Data for this task

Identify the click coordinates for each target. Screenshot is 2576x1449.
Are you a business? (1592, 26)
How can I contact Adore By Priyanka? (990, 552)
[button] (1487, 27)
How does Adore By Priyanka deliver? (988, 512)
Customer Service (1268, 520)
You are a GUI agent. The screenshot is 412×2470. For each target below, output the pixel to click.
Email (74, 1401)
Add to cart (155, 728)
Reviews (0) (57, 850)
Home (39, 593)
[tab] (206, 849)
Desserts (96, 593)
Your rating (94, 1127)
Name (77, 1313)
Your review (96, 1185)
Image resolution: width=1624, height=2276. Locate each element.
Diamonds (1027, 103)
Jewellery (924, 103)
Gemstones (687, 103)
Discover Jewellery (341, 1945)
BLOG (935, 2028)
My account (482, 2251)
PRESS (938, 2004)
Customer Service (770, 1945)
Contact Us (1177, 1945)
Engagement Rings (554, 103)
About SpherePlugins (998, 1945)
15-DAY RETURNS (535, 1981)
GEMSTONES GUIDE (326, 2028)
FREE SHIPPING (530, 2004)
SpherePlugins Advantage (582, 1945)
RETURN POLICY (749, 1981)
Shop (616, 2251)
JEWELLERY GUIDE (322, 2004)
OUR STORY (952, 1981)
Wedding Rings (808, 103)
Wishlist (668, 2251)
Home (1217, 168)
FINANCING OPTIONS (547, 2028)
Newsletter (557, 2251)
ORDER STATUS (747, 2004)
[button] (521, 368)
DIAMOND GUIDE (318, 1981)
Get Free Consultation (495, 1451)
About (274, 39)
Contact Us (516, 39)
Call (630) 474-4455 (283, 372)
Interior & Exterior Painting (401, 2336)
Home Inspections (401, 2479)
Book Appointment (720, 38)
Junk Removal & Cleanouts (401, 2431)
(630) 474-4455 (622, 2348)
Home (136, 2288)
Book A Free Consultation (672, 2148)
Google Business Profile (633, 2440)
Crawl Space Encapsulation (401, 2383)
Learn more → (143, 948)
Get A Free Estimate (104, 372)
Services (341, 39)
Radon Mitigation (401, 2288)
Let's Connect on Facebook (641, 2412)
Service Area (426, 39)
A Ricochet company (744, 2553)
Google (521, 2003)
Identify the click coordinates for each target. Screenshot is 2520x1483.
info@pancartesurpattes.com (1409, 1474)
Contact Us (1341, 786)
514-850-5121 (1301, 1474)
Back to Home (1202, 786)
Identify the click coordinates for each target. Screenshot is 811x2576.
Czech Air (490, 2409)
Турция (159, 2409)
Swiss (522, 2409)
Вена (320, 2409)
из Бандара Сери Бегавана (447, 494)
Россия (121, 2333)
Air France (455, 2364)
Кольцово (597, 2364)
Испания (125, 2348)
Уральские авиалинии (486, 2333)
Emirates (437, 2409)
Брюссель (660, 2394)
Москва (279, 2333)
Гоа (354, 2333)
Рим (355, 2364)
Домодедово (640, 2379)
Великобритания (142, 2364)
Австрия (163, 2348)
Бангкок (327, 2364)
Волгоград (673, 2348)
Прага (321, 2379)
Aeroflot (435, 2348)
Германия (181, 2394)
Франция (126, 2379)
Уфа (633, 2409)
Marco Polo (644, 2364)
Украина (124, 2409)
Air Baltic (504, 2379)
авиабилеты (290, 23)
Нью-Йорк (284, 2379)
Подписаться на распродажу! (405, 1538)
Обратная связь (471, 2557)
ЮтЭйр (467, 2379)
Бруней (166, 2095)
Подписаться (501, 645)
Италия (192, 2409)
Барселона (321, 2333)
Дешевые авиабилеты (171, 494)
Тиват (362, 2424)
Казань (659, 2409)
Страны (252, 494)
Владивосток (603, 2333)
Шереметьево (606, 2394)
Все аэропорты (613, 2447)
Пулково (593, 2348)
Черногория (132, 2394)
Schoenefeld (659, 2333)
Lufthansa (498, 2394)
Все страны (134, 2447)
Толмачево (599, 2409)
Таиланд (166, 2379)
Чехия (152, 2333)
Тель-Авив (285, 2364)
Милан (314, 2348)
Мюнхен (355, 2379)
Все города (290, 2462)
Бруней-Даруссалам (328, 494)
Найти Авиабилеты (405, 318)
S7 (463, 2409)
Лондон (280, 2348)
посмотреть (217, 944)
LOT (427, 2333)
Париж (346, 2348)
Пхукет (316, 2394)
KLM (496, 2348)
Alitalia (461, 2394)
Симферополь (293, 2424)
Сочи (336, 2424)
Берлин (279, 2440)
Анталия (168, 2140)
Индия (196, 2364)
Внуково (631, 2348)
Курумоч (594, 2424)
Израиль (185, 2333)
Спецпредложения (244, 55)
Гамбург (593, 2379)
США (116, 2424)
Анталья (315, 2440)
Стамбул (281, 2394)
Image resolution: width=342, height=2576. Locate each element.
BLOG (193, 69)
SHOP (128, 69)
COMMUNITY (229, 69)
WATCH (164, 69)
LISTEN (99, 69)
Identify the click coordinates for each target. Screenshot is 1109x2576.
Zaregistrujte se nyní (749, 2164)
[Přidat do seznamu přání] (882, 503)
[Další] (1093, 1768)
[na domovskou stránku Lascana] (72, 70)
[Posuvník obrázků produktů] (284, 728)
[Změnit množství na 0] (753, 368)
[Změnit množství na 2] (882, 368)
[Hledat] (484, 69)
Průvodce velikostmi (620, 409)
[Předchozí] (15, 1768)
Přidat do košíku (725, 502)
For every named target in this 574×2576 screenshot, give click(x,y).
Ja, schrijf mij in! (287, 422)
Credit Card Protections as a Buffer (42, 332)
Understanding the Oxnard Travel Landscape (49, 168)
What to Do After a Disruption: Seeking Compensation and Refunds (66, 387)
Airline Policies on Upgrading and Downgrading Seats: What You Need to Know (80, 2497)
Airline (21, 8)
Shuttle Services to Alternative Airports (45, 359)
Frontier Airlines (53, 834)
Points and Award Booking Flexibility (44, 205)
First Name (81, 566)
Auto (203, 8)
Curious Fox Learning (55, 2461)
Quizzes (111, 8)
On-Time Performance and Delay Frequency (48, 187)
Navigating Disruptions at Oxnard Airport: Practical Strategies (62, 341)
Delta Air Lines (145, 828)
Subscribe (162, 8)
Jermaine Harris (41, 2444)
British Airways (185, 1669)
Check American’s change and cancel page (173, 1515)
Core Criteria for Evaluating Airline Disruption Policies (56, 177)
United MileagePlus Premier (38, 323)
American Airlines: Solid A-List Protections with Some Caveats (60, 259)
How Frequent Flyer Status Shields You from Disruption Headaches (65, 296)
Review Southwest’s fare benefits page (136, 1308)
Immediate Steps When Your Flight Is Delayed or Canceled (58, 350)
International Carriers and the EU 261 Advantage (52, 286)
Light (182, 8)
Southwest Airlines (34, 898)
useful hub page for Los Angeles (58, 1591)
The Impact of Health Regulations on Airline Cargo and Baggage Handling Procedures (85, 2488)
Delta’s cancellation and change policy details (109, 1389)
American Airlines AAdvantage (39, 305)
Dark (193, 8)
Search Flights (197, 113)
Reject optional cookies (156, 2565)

Exercise prompt
Every line of the listing should be reproduced exactly.

Your solution
Identify the click coordinates for each target. Screenshot is 2576x1449.
Are you a business? (1592, 26)
How can I contact Adore By Priyanka? (990, 552)
[button] (1487, 27)
How does Adore By Priyanka deliver? (988, 512)
Customer Service (1268, 520)
You are a GUI agent. The screenshot is 412×2470. For each target below, output the pixel to click.
Email (74, 1401)
Add to cart (155, 728)
Reviews (0) (57, 850)
Home (39, 593)
[tab] (206, 849)
Desserts (96, 593)
Your rating (94, 1127)
Name (77, 1313)
Your review (96, 1185)
Image resolution: width=1624, height=2276. Locate each element.
Diamonds (1027, 103)
Jewellery (924, 103)
Gemstones (687, 103)
Discover Jewellery (341, 1945)
BLOG (935, 2028)
My account (482, 2251)
PRESS (938, 2004)
Customer Service (770, 1945)
Contact Us (1177, 1945)
Engagement Rings (554, 103)
About SpherePlugins (998, 1945)
15-DAY RETURNS (535, 1981)
GEMSTONES GUIDE (326, 2028)
FREE SHIPPING (530, 2004)
SpherePlugins Advantage (582, 1945)
RETURN POLICY (749, 1981)
Shop (616, 2251)
JEWELLERY GUIDE (322, 2004)
OUR STORY (952, 1981)
Wedding Rings (808, 103)
Wishlist (668, 2251)
Home (1217, 168)
FINANCING OPTIONS (547, 2028)
Newsletter (557, 2251)
ORDER STATUS (747, 2004)
[button] (521, 368)
DIAMOND GUIDE (318, 1981)
Get Free Consultation (495, 1451)
About (274, 39)
Contact Us (516, 39)
Call (630) 474-4455 (283, 372)
Interior & Exterior Painting (401, 2336)
Home Inspections (401, 2479)
Book Appointment (720, 38)
Junk Removal & Cleanouts (401, 2431)
(630) 474-4455 (622, 2348)
Home (136, 2288)
Book A Free Consultation (672, 2148)
Google Business Profile (633, 2440)
Crawl Space Encapsulation (401, 2383)
Learn more → (143, 948)
Get A Free Estimate (104, 372)
Services (341, 39)
Radon Mitigation (401, 2288)
Let's Connect on Facebook (641, 2412)
Service Area (426, 39)
A Ricochet company (744, 2553)
Google (521, 2003)
Identify the click coordinates for each target. Screenshot is 2520x1483.
info@pancartesurpattes.com (1409, 1474)
Contact Us (1341, 786)
514-850-5121 (1301, 1474)
Back to Home (1202, 786)
Identify the click coordinates for each target. Screenshot is 811x2576.
Czech Air (490, 2409)
Турция (159, 2409)
Swiss (522, 2409)
Вена (320, 2409)
из Бандара Сери Бегавана (447, 494)
Россия (121, 2333)
Air France (455, 2364)
Кольцово (597, 2364)
Испания (125, 2348)
Уральские авиалинии (486, 2333)
Emirates (437, 2409)
Брюссель (660, 2394)
Москва (279, 2333)
Гоа (354, 2333)
Рим (355, 2364)
Домодедово (640, 2379)
Великобритания (142, 2364)
Австрия (163, 2348)
Бангкок (327, 2364)
Волгоград (673, 2348)
Прага (321, 2379)
Aeroflot (435, 2348)
Германия (181, 2394)
Франция (126, 2379)
Уфа (633, 2409)
Marco Polo (644, 2364)
Украина (124, 2409)
Air Baltic (504, 2379)
авиабилеты (290, 23)
Нью-Йорк (284, 2379)
Подписаться на распродажу! (405, 1538)
Обратная связь (471, 2557)
ЮтЭйр (467, 2379)
Бруней (166, 2095)
Подписаться (501, 645)
Италия (192, 2409)
Барселона (321, 2333)
Дешевые авиабилеты (171, 494)
Тиват (362, 2424)
Казань (659, 2409)
Страны (252, 494)
Владивосток (603, 2333)
Шереметьево (606, 2394)
Все аэропорты (613, 2447)
Пулково (593, 2348)
Черногория (132, 2394)
Schoenefeld (659, 2333)
Lufthansa (498, 2394)
Все страны (134, 2447)
Толмачево (599, 2409)
Таиланд (166, 2379)
Чехия (152, 2333)
Тель-Авив (285, 2364)
Милан (314, 2348)
Мюнхен (355, 2379)
Все города (290, 2462)
Бруней-Даруссалам (328, 494)
Найти Авиабилеты (405, 318)
S7 (463, 2409)
Лондон (280, 2348)
посмотреть (217, 944)
LOT (427, 2333)
Париж (346, 2348)
Пхукет (316, 2394)
KLM (496, 2348)
Alitalia (461, 2394)
Симферополь (293, 2424)
Сочи (336, 2424)
Берлин (279, 2440)
Анталия (168, 2140)
Индия (196, 2364)
Внуково (631, 2348)
Курумоч (594, 2424)
Израиль (185, 2333)
Спецпредложения (244, 55)
Гамбург (593, 2379)
США (116, 2424)
Анталья (315, 2440)
Стамбул (281, 2394)
Image resolution: width=342, height=2576. Locate each element.
BLOG (193, 69)
SHOP (128, 69)
COMMUNITY (229, 69)
WATCH (164, 69)
LISTEN (99, 69)
Identify the click coordinates for each target. Screenshot is 1109x2576.
Zaregistrujte se nyní (749, 2164)
[Přidat do seznamu přání] (882, 503)
[Další] (1093, 1768)
[na domovskou stránku Lascana] (72, 70)
[Posuvník obrázků produktů] (284, 728)
[Změnit množství na 0] (753, 368)
[Změnit množství na 2] (882, 368)
[Hledat] (484, 69)
Průvodce velikostmi (620, 409)
[Předchozí] (15, 1768)
Přidat do košíku (725, 502)
For every named target in this 574×2576 screenshot, give click(x,y).
Ja, schrijf mij in! (287, 422)
Credit Card Protections as a Buffer (42, 332)
Understanding the Oxnard Travel Landscape (49, 168)
What to Do After a Disruption: Seeking Compensation and Refunds (66, 387)
Airline Policies on Upgrading and Downgrading Seats: What You Need to Know (80, 2497)
Airline (21, 8)
Shuttle Services to Alternative Airports (45, 359)
Frontier Airlines (53, 834)
Points and Award Booking Flexibility (44, 205)
First Name (81, 566)
Auto (203, 8)
Curious Fox Learning (55, 2461)
Quizzes (111, 8)
On-Time Performance and Delay Frequency (48, 187)
Navigating Disruptions at Oxnard Airport: Practical Strategies (62, 341)
Delta Air Lines (145, 828)
Subscribe (162, 8)
Jermaine Harris (41, 2444)
British Airways (185, 1669)
Check American’s change and cancel page (173, 1515)
Core Criteria for Evaluating Airline Disruption Policies (56, 177)
United MileagePlus Premier (38, 323)
American Airlines: Solid A-List Protections with Some Caveats (60, 259)
How Frequent Flyer Status Shields You from Disruption Headaches (65, 296)
Review Southwest’s fare benefits page (136, 1308)
Immediate Steps When Your Flight Is Delayed or Canceled (58, 350)
International Carriers and the EU 261 Advantage (52, 286)
Light (182, 8)
Southwest Airlines (34, 898)
useful hub page for Los Angeles (58, 1591)
The Impact of Health Regulations on Airline Cargo and Baggage Handling Procedures (85, 2488)
Delta’s cancellation and change policy details (109, 1389)
American Airlines AAdvantage (39, 305)
Dark (193, 8)
Search Flights (197, 113)
Reject optional cookies (156, 2565)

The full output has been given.